**Exercise goal**
Revise the part of the forum thread that opens with "The application parses and" and closes with "is not possible.", putting "Java runtime" wherever "JVM" occurs.

##### Document

Reputation: 46
I have a Japanese client that provide a data feed file in SHift-JIS encoding (with both Kana and Kanji Japanese characters).
I have to upload the data in that Shift-JIS Japanese feed file, into my web application JVM, with startup option as UTF-8 encoding. (-Dfile.encoding=UTF-8
)
The application parses and identifies the various data fields in feed file by character length.
For example, FirstName [Length=30 Characters][Starting Position=11][Ending Position=40]
.
The application parses UTF8 feed files successfully, (which have only English chars) without any issues.
However, when trying to upload the Shift-JIS Japanese feed file, the fields are not identified correctly.
If I change the web application JVM startup option to Shift-JIS (-Dfile.encoding=SJIS
), then the Japanese Shift-JIS feed file is parsed successfully.
The problem is that changing the JVM encoding in the live environment is not possible.
I assume it's the multi-byte representation difference between UTF-8 and Shift-JIS that is causing the web application to fail parsing the Japanese Shift-JIS feed file in UTF8 JVM.
Is there anyway I can convert the characters in Japanese feed file in SHift-JIS encoding, to their equivalent UTF8 encoding? Basically, Japanese characters in ShiftJIS must be converted to the same Japanese characters in UTF8.
Web application back-end is a PostgreSQL DB, encoding UTF8.
Upvotes: 0
Views: 751
Reputation: 46
Found Answer in similar post.
Once ShiftJIS data feed file was converted to equivalent UTF8 encoded file; the UTF8 JVM application parsed the file and its data fields.
Convert Shift_JIS format to UTF-8 format
Upvotes: 1

##########
##### Data excerpts

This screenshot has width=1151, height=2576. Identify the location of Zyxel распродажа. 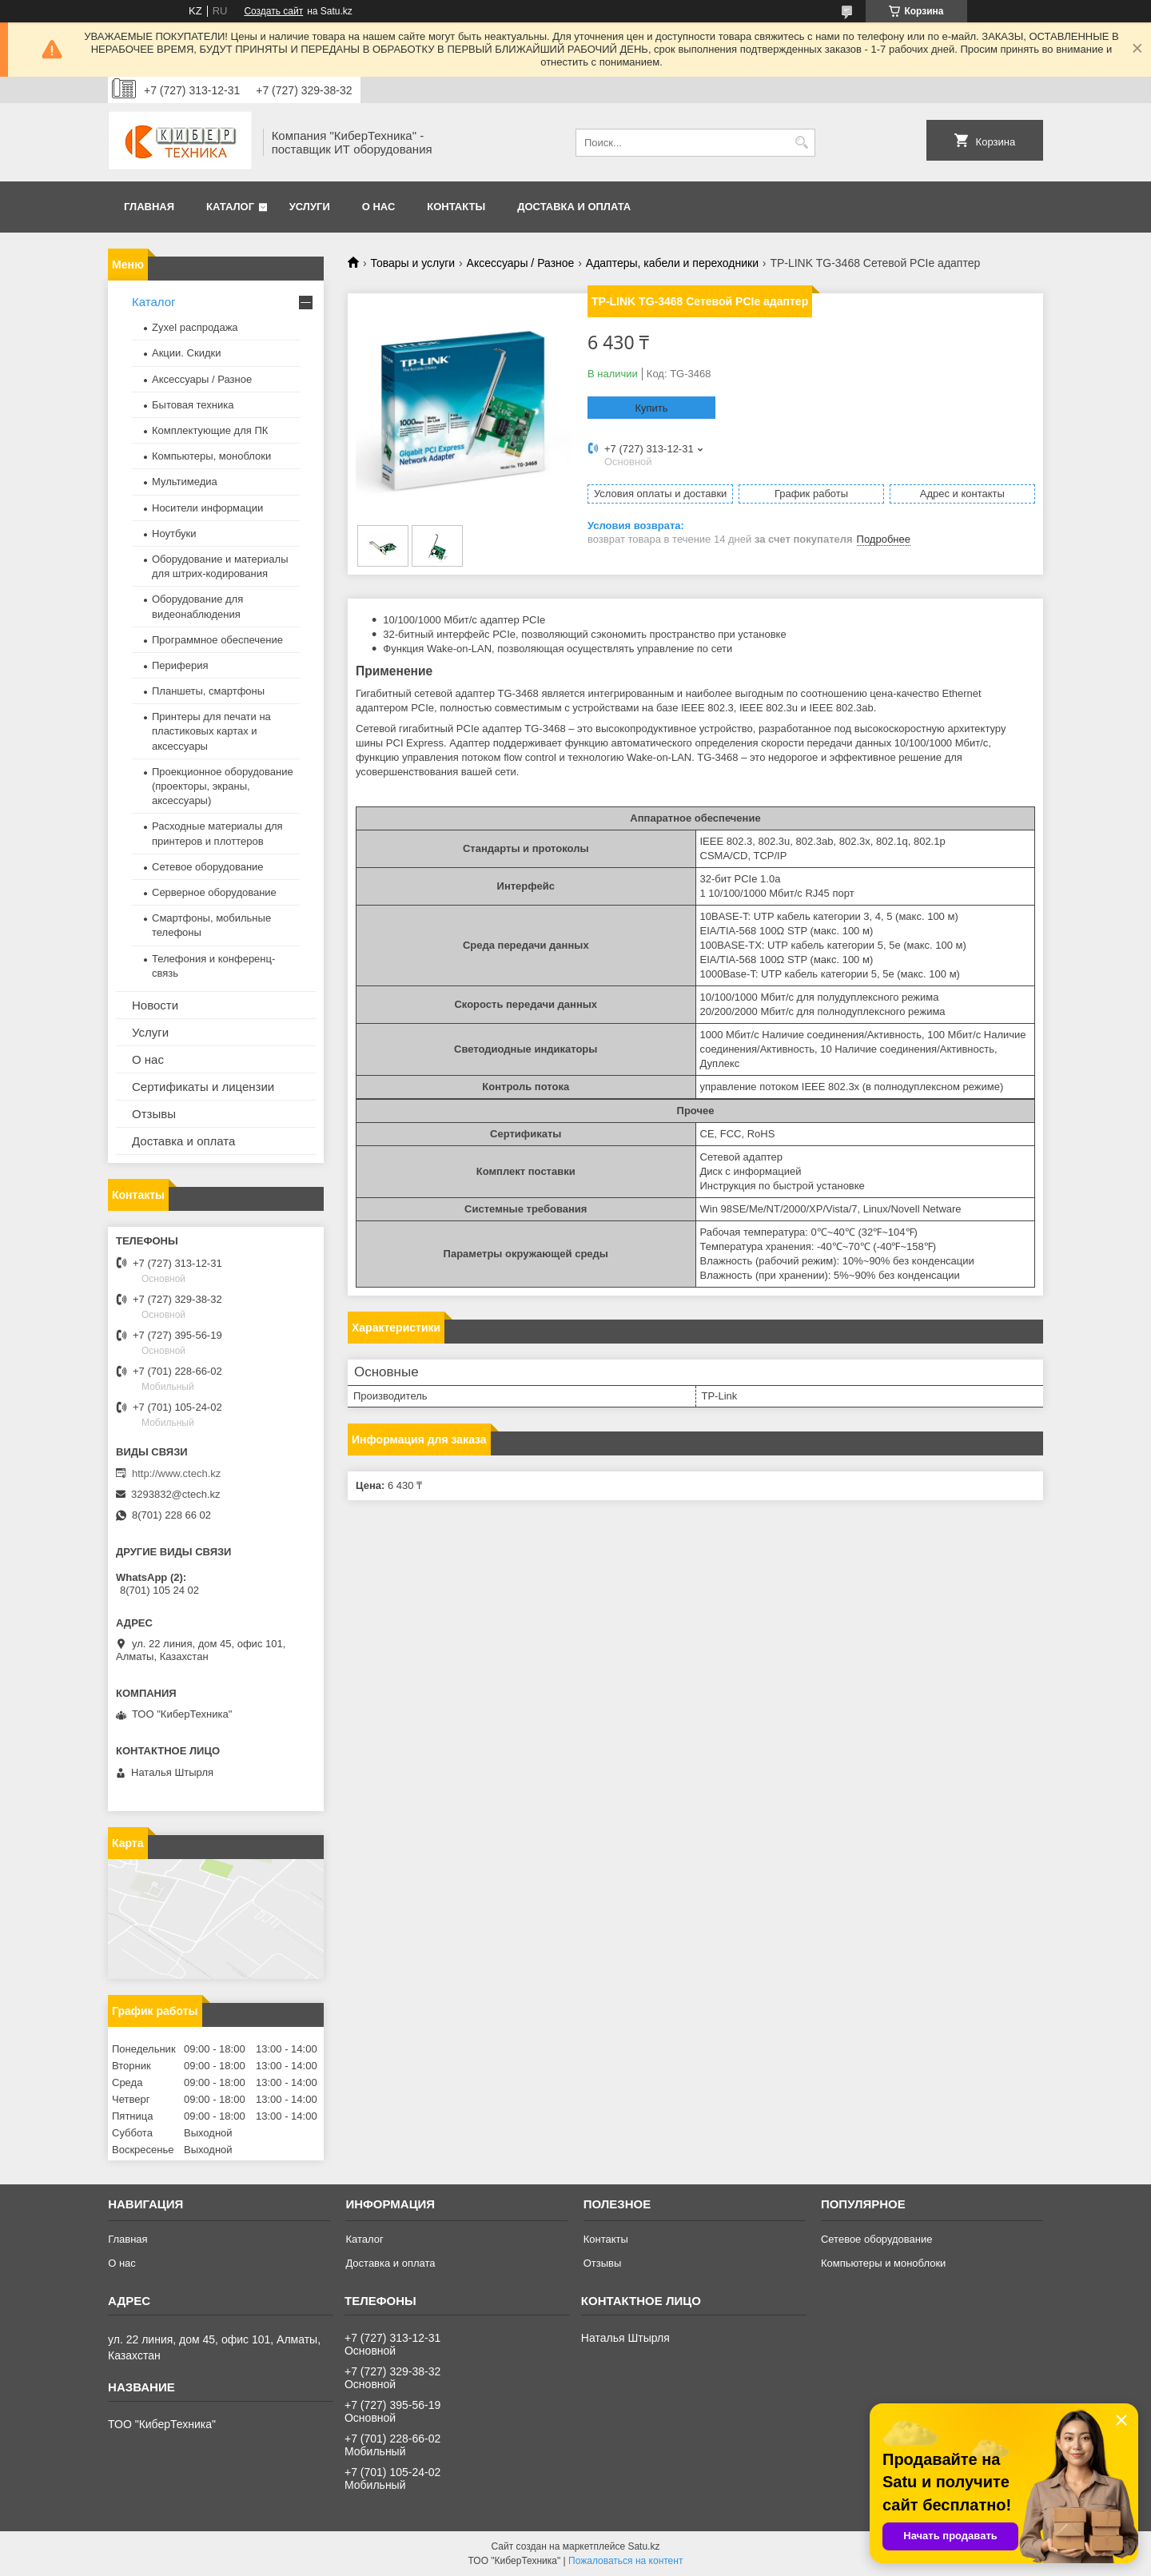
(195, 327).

##########
##### Data excerpts

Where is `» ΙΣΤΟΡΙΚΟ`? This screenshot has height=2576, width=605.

##########

**Result below**
The application parses and identifies the various data fields in feed file by character length.
For example, FirstName [Length=30 Characters][Starting Position=11][Ending Position=40]
.
The application parses UTF8 feed files successfully, (which have only English chars) without any issues.
However, when trying to upload the Shift-JIS Japanese feed file, the fields are not identified correctly.
If I change the web application Java runtime startup option to Shift-JIS (-Dfile.encoding=SJIS
), then the Japanese Shift-JIS feed file is parsed successfully.
The problem is that changing the Java runtime encoding in the live environment is not possible.